TODO: derive matrix $D$ for this model as in Rue and Held (2005, ch. 3), then $Q=D’D$, discuss free boundary conditions, and zero eigenvalues
# diagonals of the circular matrix D
diags = list(rep(1,N_s),
rep(-.25, N_s-1),
rep(-.25, (N_j-1)*N_i))
# missing values outside the boundary are set equal to the value on the
# boundary, i.e. values on the edges have 1/4 of themselves subtracted and
# values on the corners have 1/2 of themselves subtracted
edges = sort(unique(c(1:N_i, seq(N_i, N_s, N_i), seq(N_i+1, N_s, N_i), (N_s-N_i+1):N_s)))
corners = c(1, N_i, N_s-N_i+1, N_s)
diags[[1]][edges] = 0.75
diags[[1]][corners] = 0.5
# values on first and last row have zero contribution from i-1 and i+1
diags[[2]][seq(N_i, N_s-1, N_i)] = 0
# construct band matrix D and calculate Q
Dmat = bandSparse(n = N_s, k=c(0,1,N_i), diagonals=diags, symmetric=TRUE)

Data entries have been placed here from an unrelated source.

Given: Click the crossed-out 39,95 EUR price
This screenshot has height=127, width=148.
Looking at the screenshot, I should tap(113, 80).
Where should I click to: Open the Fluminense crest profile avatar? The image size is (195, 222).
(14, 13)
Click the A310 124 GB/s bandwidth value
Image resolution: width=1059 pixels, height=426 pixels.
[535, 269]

Q_alpha = Q_beta = Q_tau = crossprod(Dmat)
Below we plot a part of the precision matrix $Q$ to illustrate its structure and highlight its sparsity:
image(Q_alpha[1:100, 1:100])
We want to calculate the posterior distribution of all the regression parameters $\alpha$, $\beta$, $\tau$ collected in the latent field vector $x$, given the observed data $y$ and specific values of $\theta$. To this end we have to normalise the joint distribution $p(y,x, \theta)$ with respect to $x$, i.e. we have to calculate the integral of $p(y,x,\theta)$ with respect to $x$, where $p(y,x,\theta)$ is given by
\begin{align} \log p(y,x) & \propto \log p(y \vert x, \theta) + \log p(x \vert \theta) + \log p(\theta)\newline & \propto -\frac{N_t}{2} \sum_s \tau_s - \frac12 \sum_{s=1}^{N_s} \sum_{t=1}^{N_t} e^{-\tau_s} (y_{s,t} - \alpha_s - \beta_s f_{s,t})^2 + \frac12 \log\det Q - \frac12 x’Qx + \log p(\theta) \end{align}
Note that the precision matrix $Q$ depends on the hyperparameter $\theta = \sigma^2$. Define the function $f(x)$ as being proportional to $\log p(y,x,\theta)$ at fixed values of $y$ and $\theta$:
\begin{equation} f(x) = - \frac12 x’Qx - \frac{N_t}{2} \sum_s \tau_s - \frac12 \sum_{s=1}^{N_s} \sum_{t=1}^{N_t} e^{-\tau_s} (y_{s,t} - \alpha_s - \beta_s f_{s,t})^2 \end{equation}
Since $f(x) \propto \log p(x \vert y, \theta)$, the mode of $f(x)$ is equal to the posterior mode of $x$ given $y$ and $\theta$. To calculate the maximum of $f(x)$ numerically, the Newton-Raphson algorithm can be used:
Once the estimate of the mode $x_0$ has converged, the gradient $grad f(x_0)$ is zero, and so the second order approximation of $f(x)$ is proportional to $\tilde{f}(x) \propto -\frac12 (x-x_0)^\prime [-Hf(x_0)] (x-x_0)$. Since $f(x)$ is proportional to $\log p(x \vert y, \theta)$, the second order approximation of $f(x)$ that $p(x \vert y, \theta)$ is approximated by a Gaussian with mean $x_0$ and precision matrix $-Hf(x_0)$.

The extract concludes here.